Harry ranks #131 with 832 entries and is one of the most quietly British male pet names in our American data. The name reads as friendly, slightly literary, and unmistakably old-world. Owners who pick Harry are usually leaning into one of three references — the boy wizard, the British prince, or just the warm human-name register — and most pick more than one at once.
The Harry Potter generation
The Harry Potter book series ran from 1997 to 2007 and the films from 2001 to 2011. Pet owners who grew up with the books are now in their 30s and naming their first dogs and cats. Harry on the pet side has climbed steadily over the past decade, and the timing tracks the original-reader cohort moving into pet-ownership age. The cultural anchor is real but rarely the whole reason — the name was already in mild pet use before the franchise, and would continue without it.
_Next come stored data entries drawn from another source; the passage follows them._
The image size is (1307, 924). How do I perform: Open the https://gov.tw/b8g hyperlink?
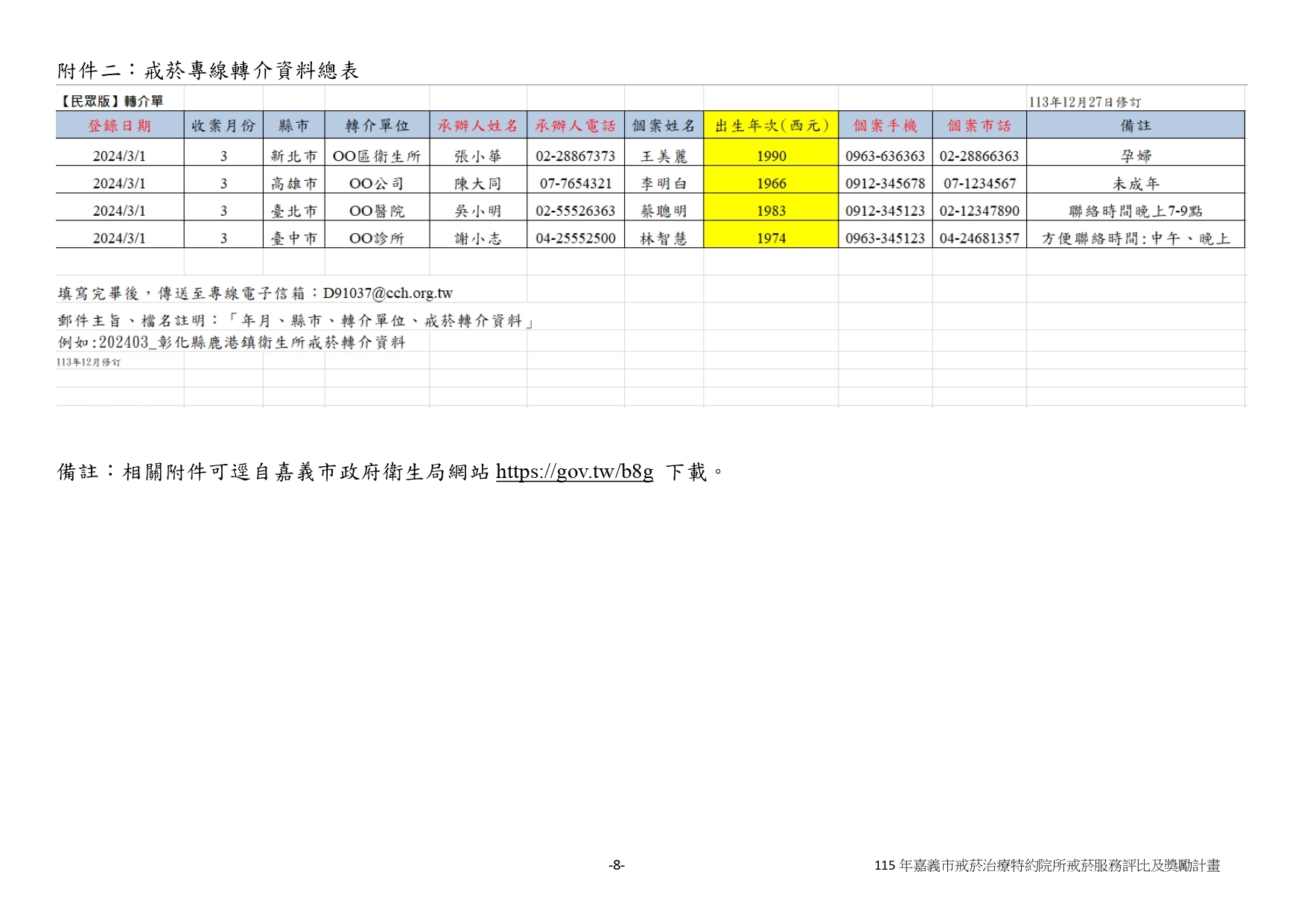[573, 472]
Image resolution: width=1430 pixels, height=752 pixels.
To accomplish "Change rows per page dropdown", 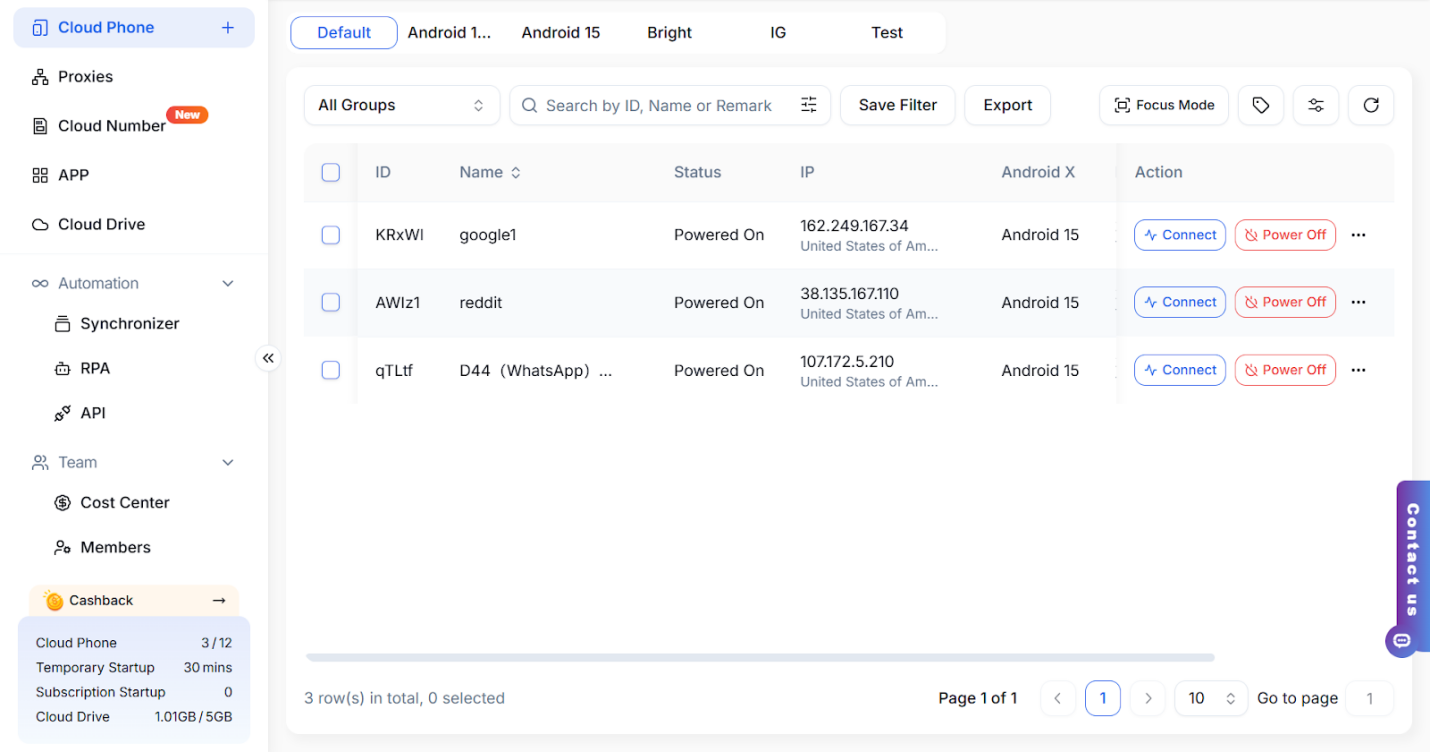I will pos(1211,698).
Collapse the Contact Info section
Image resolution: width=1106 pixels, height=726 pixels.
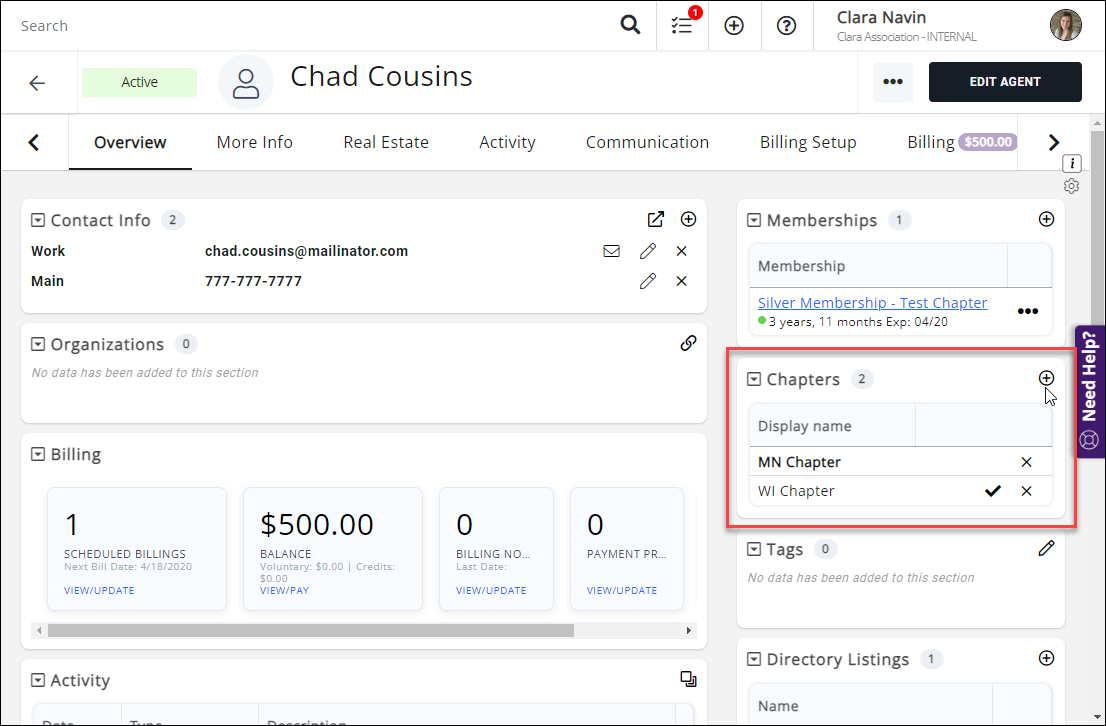coord(38,220)
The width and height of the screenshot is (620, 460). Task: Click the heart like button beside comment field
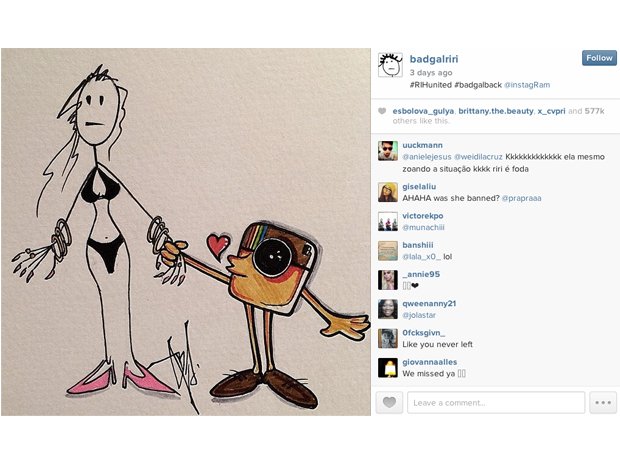389,403
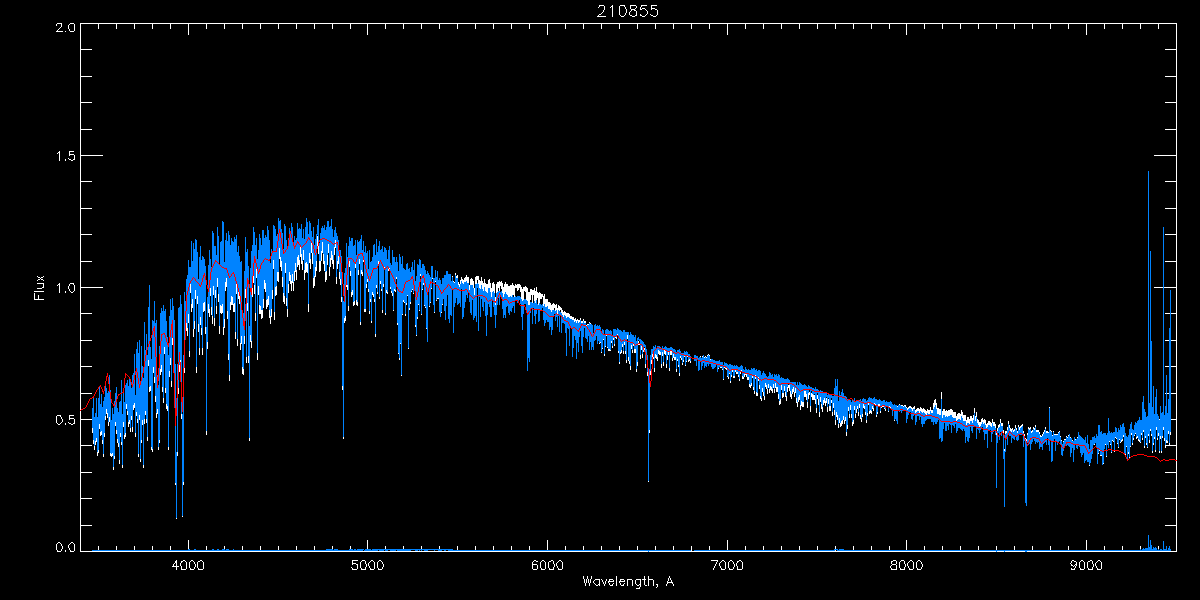Pick the deepest blue absorption line near 8660 Å
The width and height of the screenshot is (1200, 600).
pos(1026,502)
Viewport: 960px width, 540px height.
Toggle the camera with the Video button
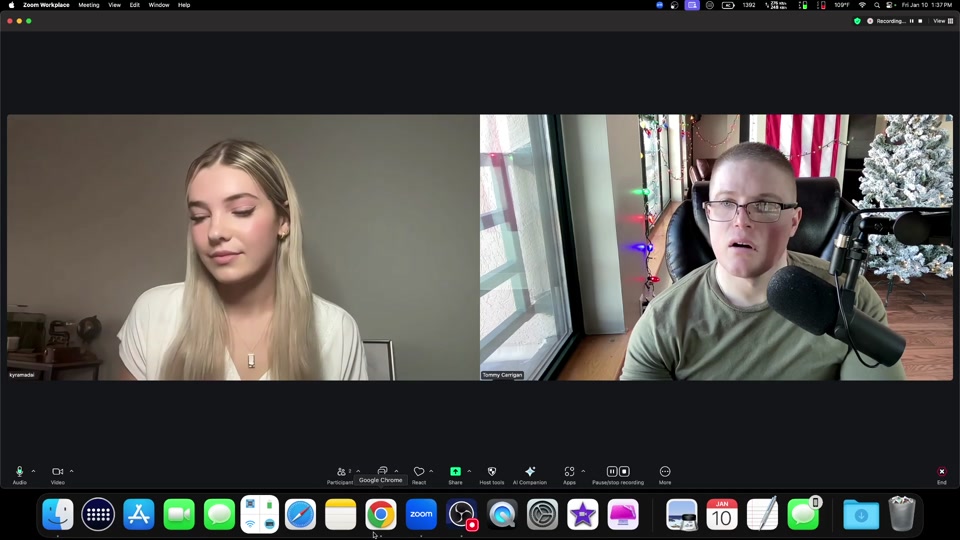pyautogui.click(x=57, y=472)
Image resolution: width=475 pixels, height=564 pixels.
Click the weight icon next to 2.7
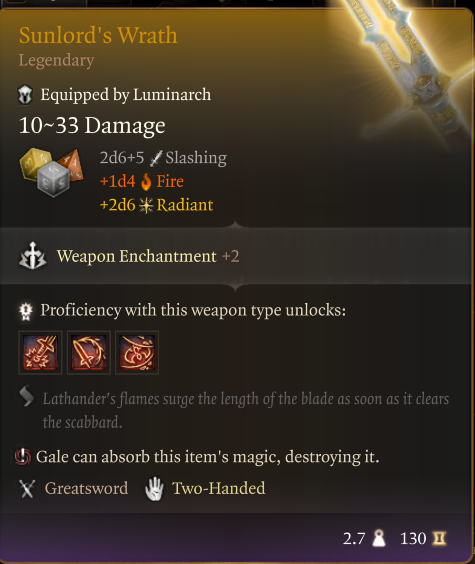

The British royal layer adds a parallel register. Prince Harry's marriage in 2018 and the subsequent Sussex media cycle gave the name fresh visibility, and we see a small but persistent royal-fan subset in the entries. Most owners do not consciously pick between the wizard and the prince — Harry just sounds right.
Sound and recall
Two syllables, stress on the front (HAR-ee), with a soft H opener and a vowel-trailing tail. Recall performance is moderate. The H opener is gentle, but the double-R in the middle gives the name some structural integrity, and the rolling -ee tail is recognizable across moderate distance. For high-stakes recall, harder-opener alternatives carry better.
Breed and gender
Harry is breed-flat with mild concentration on smaller and mid-sized friendly breeds. Beagles, smaller mixed breeds, doodles, and the warmer-tempered terriers all carry the name comfortably. Cats are also represented. The gender split is overwhelmingly male, consistent with the human-name register.
One counter-reading
Harry has climbed on the SSA baby chart in parallel with the pet rise, and the human-pet overlap is starting to register at dog parks. The human name page shows the trajectory. If you want the friendly-British register without the saturation, names like Henry's nicknames or Reggie are still less crowded across the broader pet-names rankings.